- WHAT THIS EXERCISE ASKS -
**a)** Write out the thread on Church encoding again, starting at "I want a function" and ending at "(lambda (f x) x)", and substitute "template" for every "stencil".
**b)** Answer these questions from the thread on Church encoding.
(i) What does calling (church-encode 3) yield?
(ii) Which library is passed into the first JavaScript function through require?
(iii) In the newlisp num function, what is returned when n equals 0?

- PASSAGE TO READ -
________________

I want a function that takes an integer and returns that number in the form of a church encoded function.
I have achieved this in newlisp:
(define (reduce stencil sq) (apply stencil sq 2))
(define (num n) (cond
((= n 0) 'x)
((< n 2) '(f x))
(true (reduce (fn (l i) (list 'f l)) (cons '(f x) (sequence 2 n)) ))))
(define (church-encode n)
(letex ((body (num n)))
(fn (f x) body)))
If I call (church-encode 0) I get back a lambda of the church-encoded zero:
(lambda (f x) x)
And (church-encode 3) will yield:
(lambda (f x) (f (f (f x))))
But I want to do the same in Javascript. Preferably without resorting to string jank like I have done here:
(function (_) {
var asnum = function(x) { return x((function(x) {return x+1;}), 0); };
function church_encode(n) {
function genBody() {
return _.reduce(_.range(n), function(e,x) {
return e.replace("x", "f(x)");
}, "x");
}
eval("var crap = function (f, x) { return "+genBody()+"; }");
return crap;
}
var encoded_nums = _.map(_.range(11), church_encode);
var numerics = _.map(encoded_nums, asnum);
console.log(numerics);
})(require('lodash'));
(function () {
function range(n){
var l = [];
for(var i = 0; i < n; i++){
l.push(i);
}
return l;
}
function church_encode(n) {
if(n < 1)

________________

- INFORMATION PROVIDED -

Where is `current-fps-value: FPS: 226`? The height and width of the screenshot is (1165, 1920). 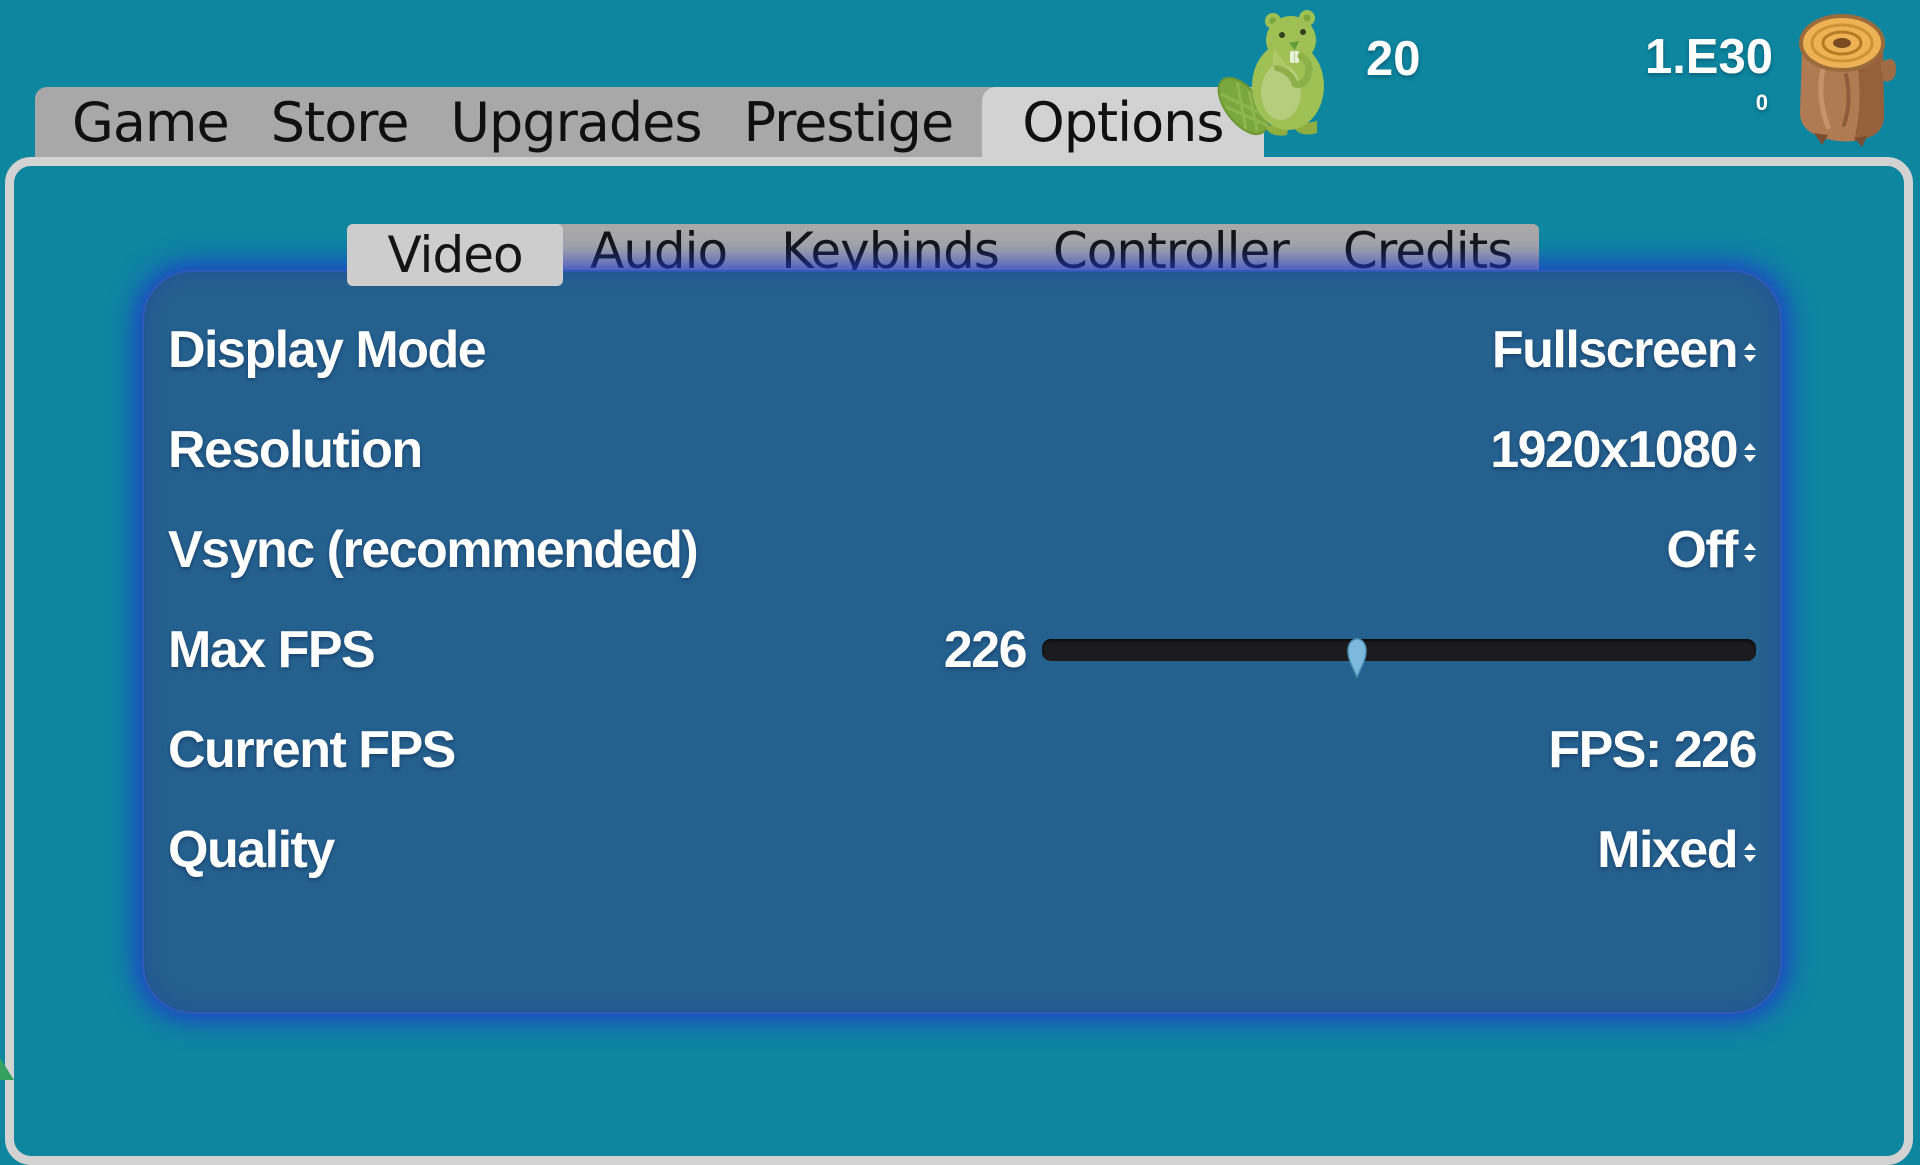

________________

- RESPONSES PER TASK -
**a)**
I want a function that takes an integer and returns that number in the form of a church encoded function.
I have achieved this in newlisp:
(define (reduce template sq) (apply template sq 2))
(define (num n) (cond
((= n 0) 'x)
((< n 2) '(f x))
(true (reduce (fn (l i) (list 'f l)) (cons '(f x) (sequence 2 n)) ))))
(define (church-encode n)
(letex ((body (num n)))
(fn (f x) body)))
If I call (church-encode 0) I get back a lambda of the church-encoded zero:
(lambda (f x) x)

**b)**
(i) (lambda (f x) (f (f (f x))))
(ii) lodash
(iii) 'x